Efeito colateral – O levante popular que defenestrou Hosni Mubarak da presidência do Egito, onde estava instalado há trinta anos, não significa que a ditadura dará lugar à democracia e muito menos que a população local passará a ter dias melhores em termos de dignidade de vida. Qualquer previsão depende de uma interpretação da sequência de atos da junta militar, que assumiu o comando do país após a saída de Mubarak.
Quando os militares hesitaram em apoiar o presidente deposto, estavam em jogo algumas regalias que as Forças Armadas conquistaram ao longo dos anos e não querem perdê-las da noite para o dia. E a manutenção dessas regalias foi a moeda de troca para que Mubarak tivesse tempo suficiente para tomar decisões de cunho pessoal e deixasse o poder de maneira negociada, levando na bagagem boa parte da fortuna que amealhou em três décadas de tirania e truculência.
A queda de Mubarak decorreu de uma intifada popular na Tunísia, que tirou do poder outro tirano conhecido, o general Zine El Abidine Ben Ali. O segundo desdobramento da revolta tunisiana – o primeiro foi o Egito – deve acontecer no Iêmen, onde Ali Abdullah Saleh está prestes a cair após 32 anos no comando do o mais pobre dos países do mundo árabe.
A primeira grande ameaça resultante da crise que levou o Egito às manchetes internacionais foi momentaneamente sufocada. A blindagem do Estado de Israel depende da estabilidade política no Egito, que recebe anualmente dos Estados Unidos perto de US$ 1,5 bilhão como ajuda para garantir a supremacia ianque na região e monitorar o Canal de Suez, que descontrolado poderia resultar em ataques terroristas a Israel.

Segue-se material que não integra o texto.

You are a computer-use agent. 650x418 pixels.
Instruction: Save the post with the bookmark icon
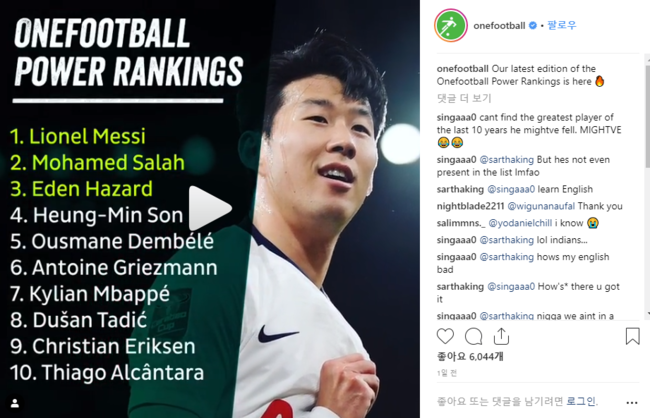[632, 336]
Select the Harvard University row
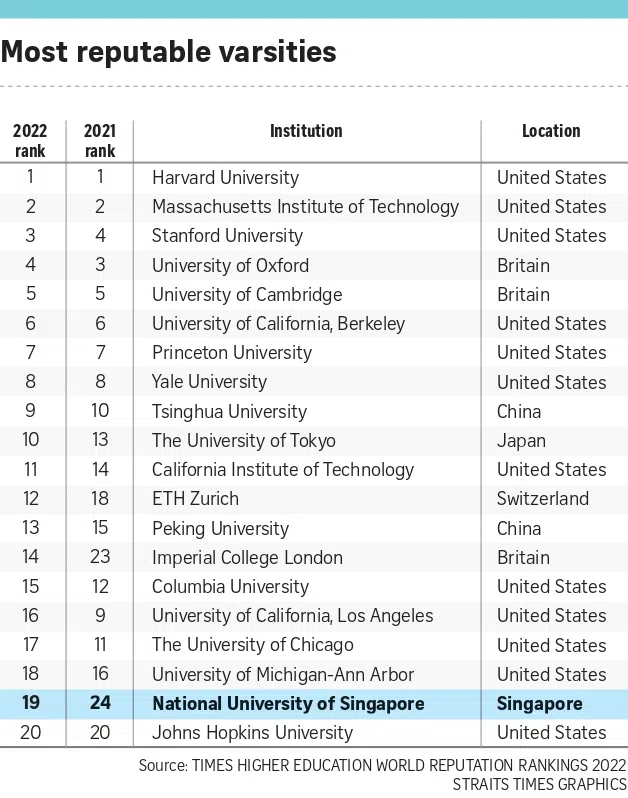Image resolution: width=628 pixels, height=798 pixels. pyautogui.click(x=225, y=178)
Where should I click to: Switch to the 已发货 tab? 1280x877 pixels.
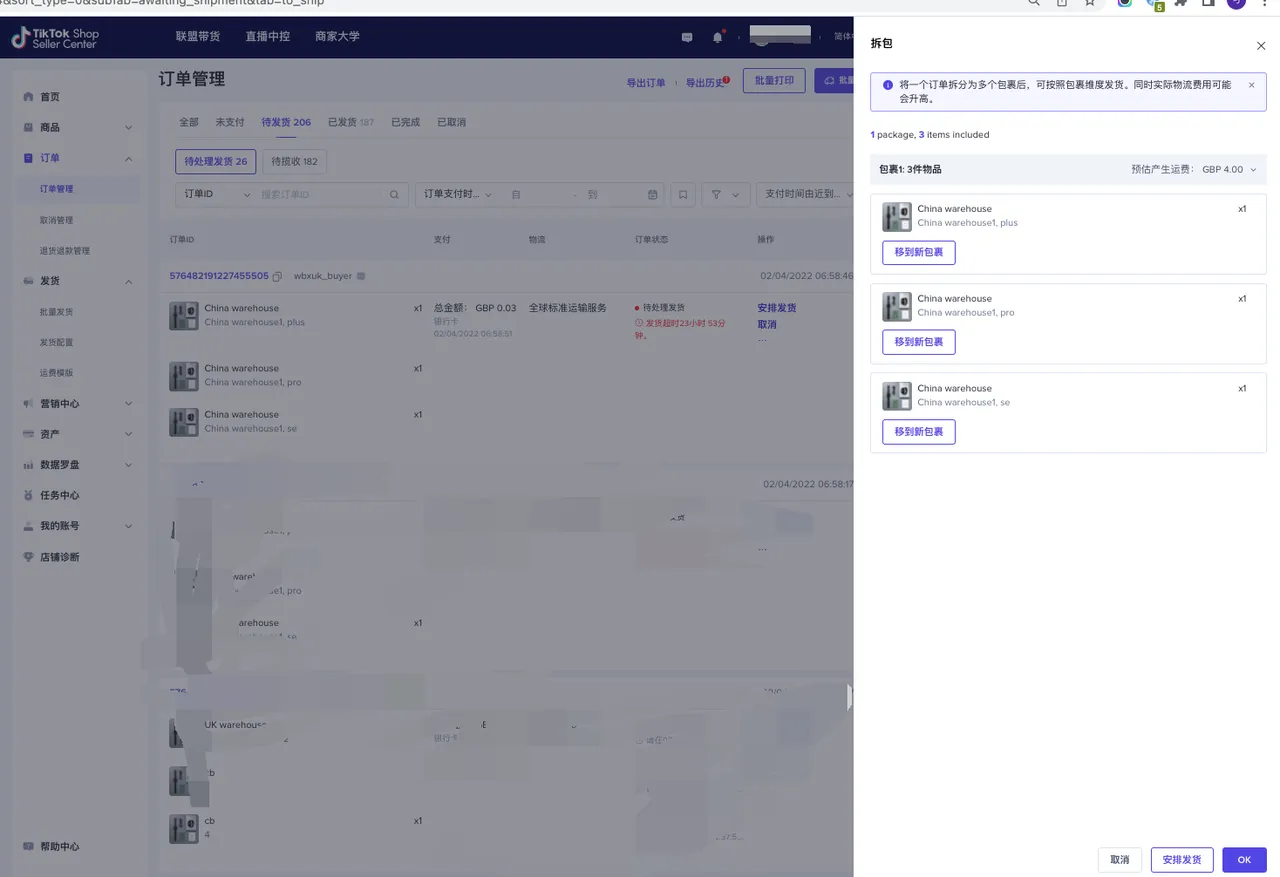pyautogui.click(x=350, y=122)
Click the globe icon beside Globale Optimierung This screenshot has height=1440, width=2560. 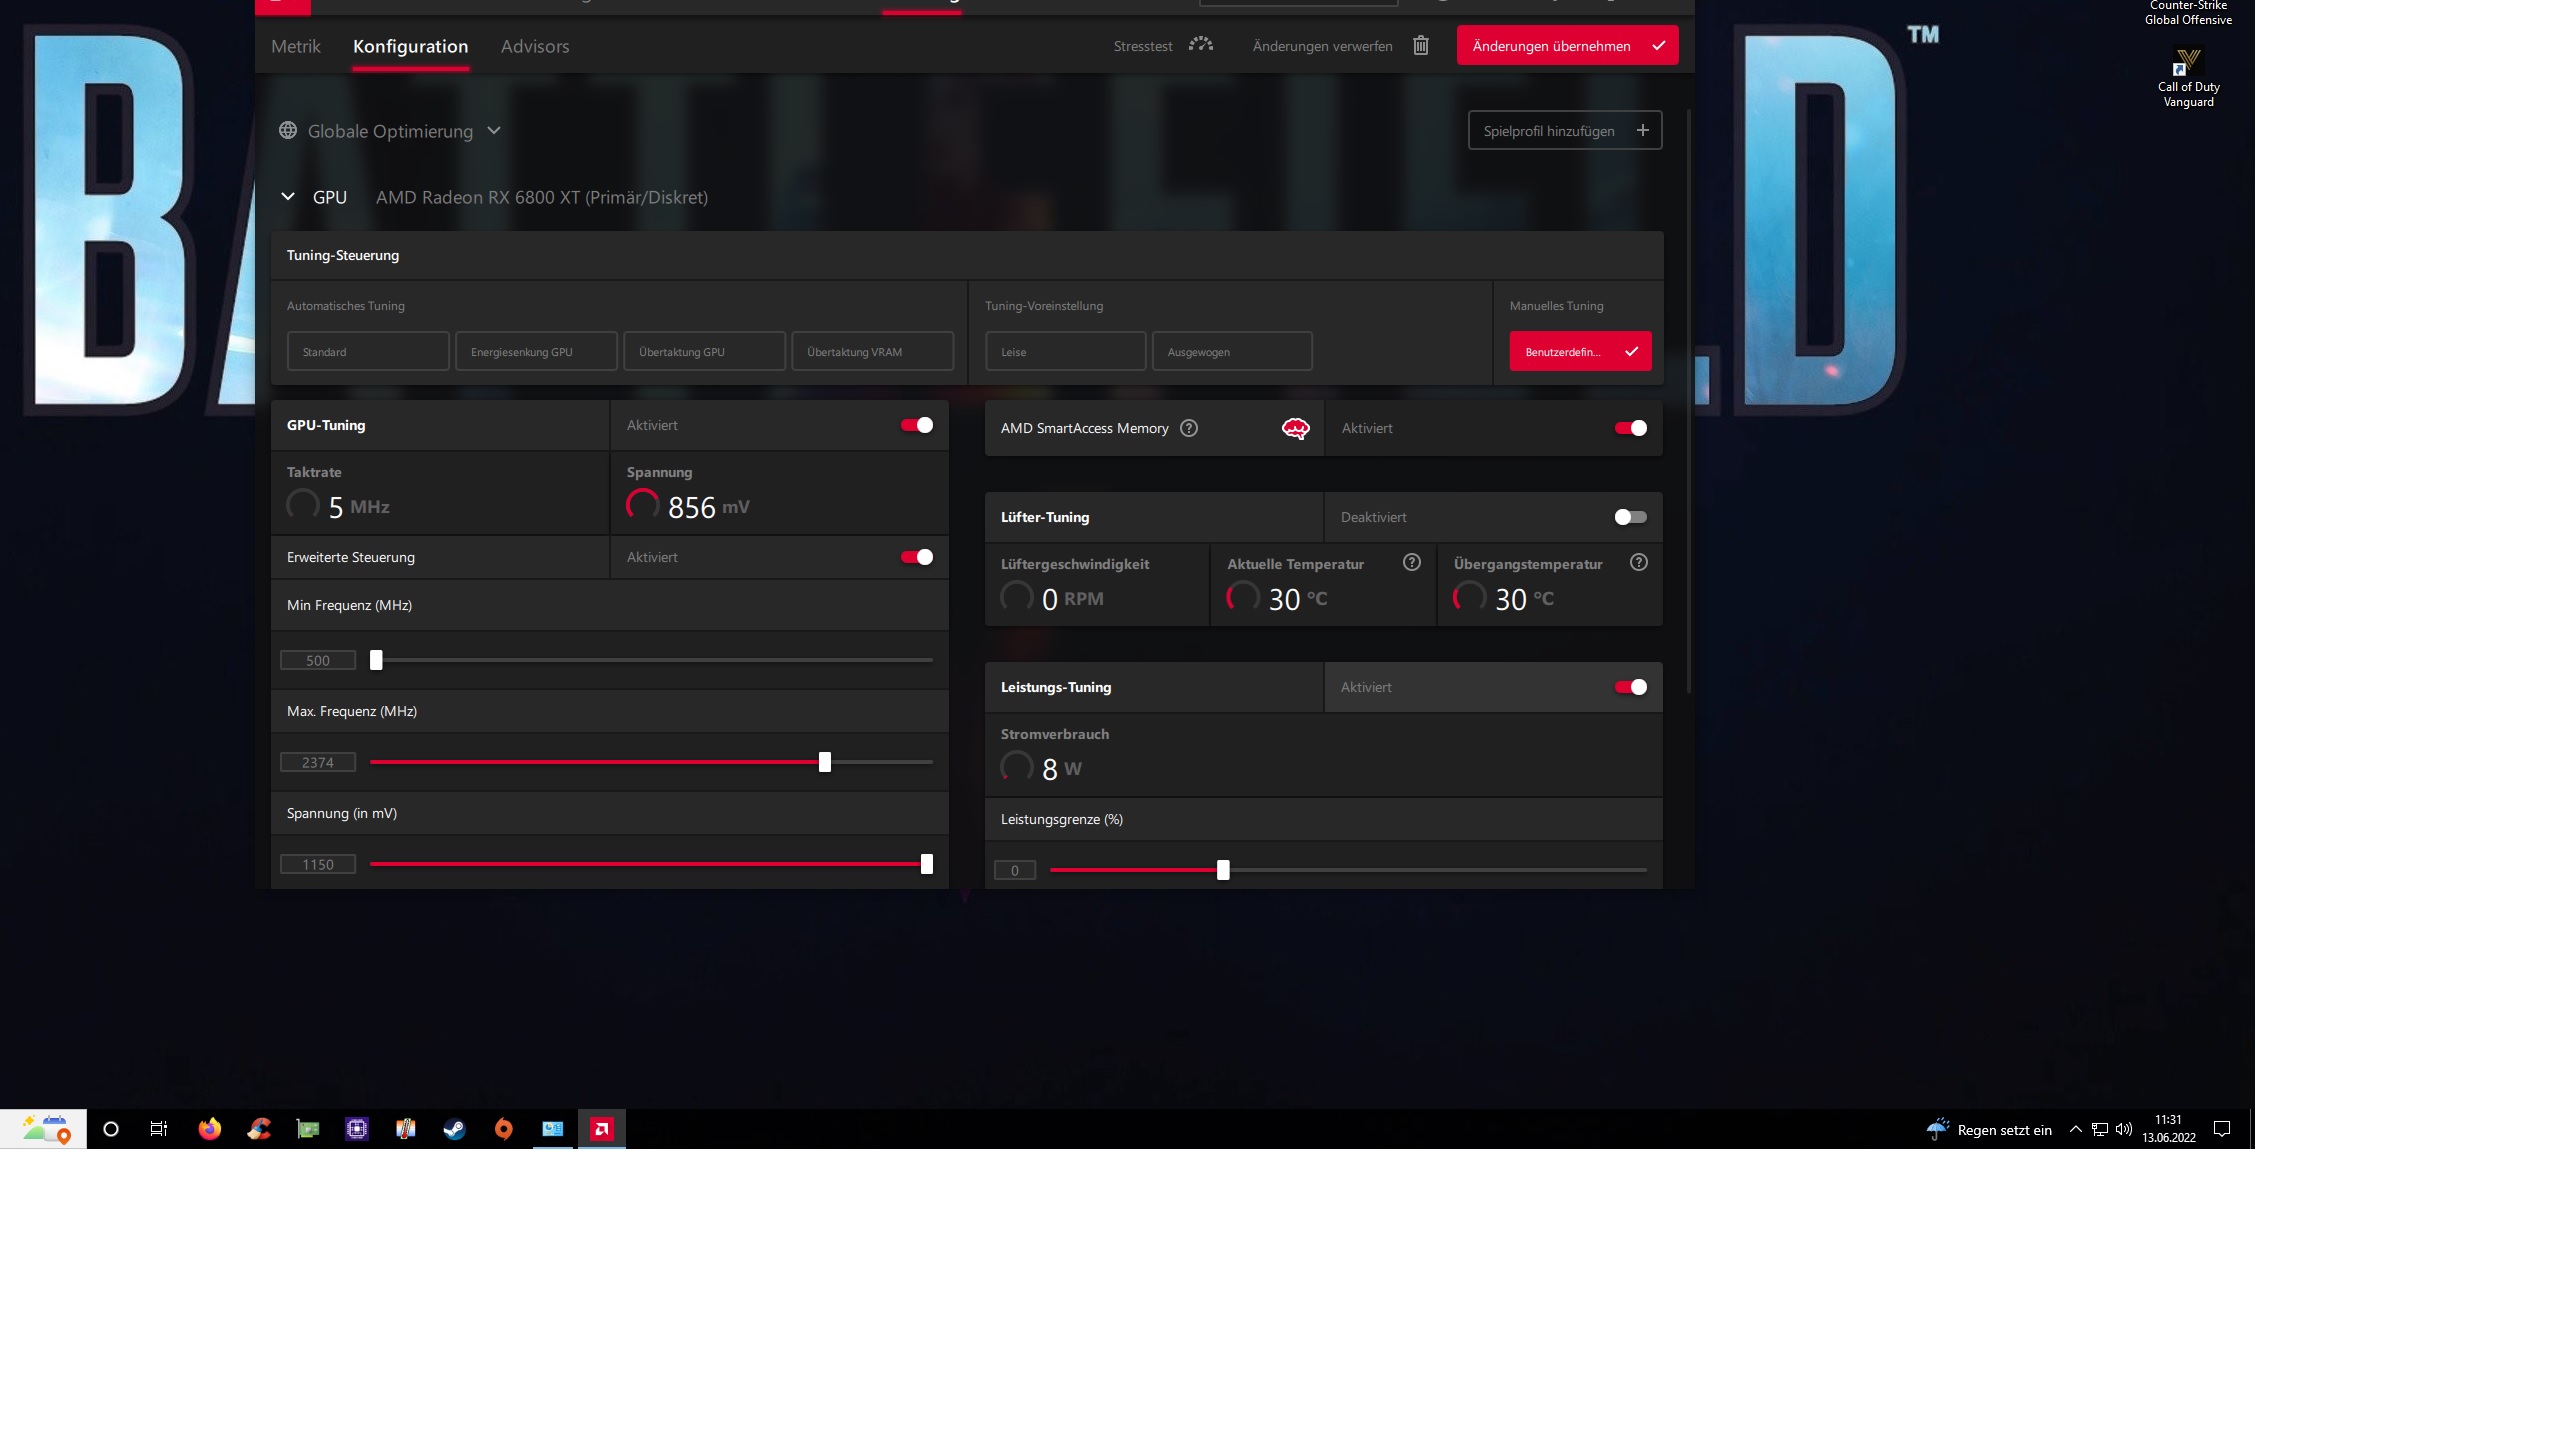pos(288,131)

Análises pontuais à parte, essa onda de rebeliões populares em alguns países árabes pode sofrer um revés, pois há nesse contexto uma segunda ameaça, ainda não foi considerada de forma plena pelas autoridades. A suposta retomada da democracia nesses países levaria a uma enxurrada de foragidos para a Europa, todos em busca de trabalho e sobrevivência. Os primeiros sinais de que isso está a um passo de acontecer foi o aumento de imigrantes tunisianos ilegais que tentam chegar à Itália através da Sicília, mas quando flagrados pelos policiais italianos são levados ao porto da Ilha de Lampedusa (mapa acima), que faz parte do arquipélago conhecido como Ilhas Pelágias, no Mar Mediterrâneo.
A presença de tunisianos nas cidades italianas não é novidade e muito menos um fato recente. No final da década de 70 e o início da de 80, os tunisianos, fugindo da fome e da estreia da ditadura de Zine El Abidine Bem Ali, “invadiram” a Itália e tornaram-se submissos a trabalhos degradantes. Com um pouco de sorte, para não afirmar que tiveram menos azar, alguns passaram a integrar um grupo que foi apelidado de “vu compra” (corruptela de “vuoi comprare”)
Naquela época, início dos 80, os “vu compra”, como eram chamados os tunisianos, viviam de biscates. Em Milão, a mais prósperas das cidades italianas, os “vu compra” se dedicavam à venda de guarda-chuvas e capas de chuva em estações de metrô. Com o advento da falsificação de produtos de marcas famosas e caras, os “vu compra” mudaram de ramo, mas continuaram na ilegalidade e na clandestinidade.
O novo horizonte que se desenha na Tunísia aponta para um novo derrame de “vu compra” nas ruas e praias das principais cidades italianas. No contraponto, por conta da situação ilegal, os tunisianos vez por outra acabam assumindo os trabalhos menores em algumas organizações criminosas no país que há décadas luta para liquidar a Máfia e suas reticências maléficas.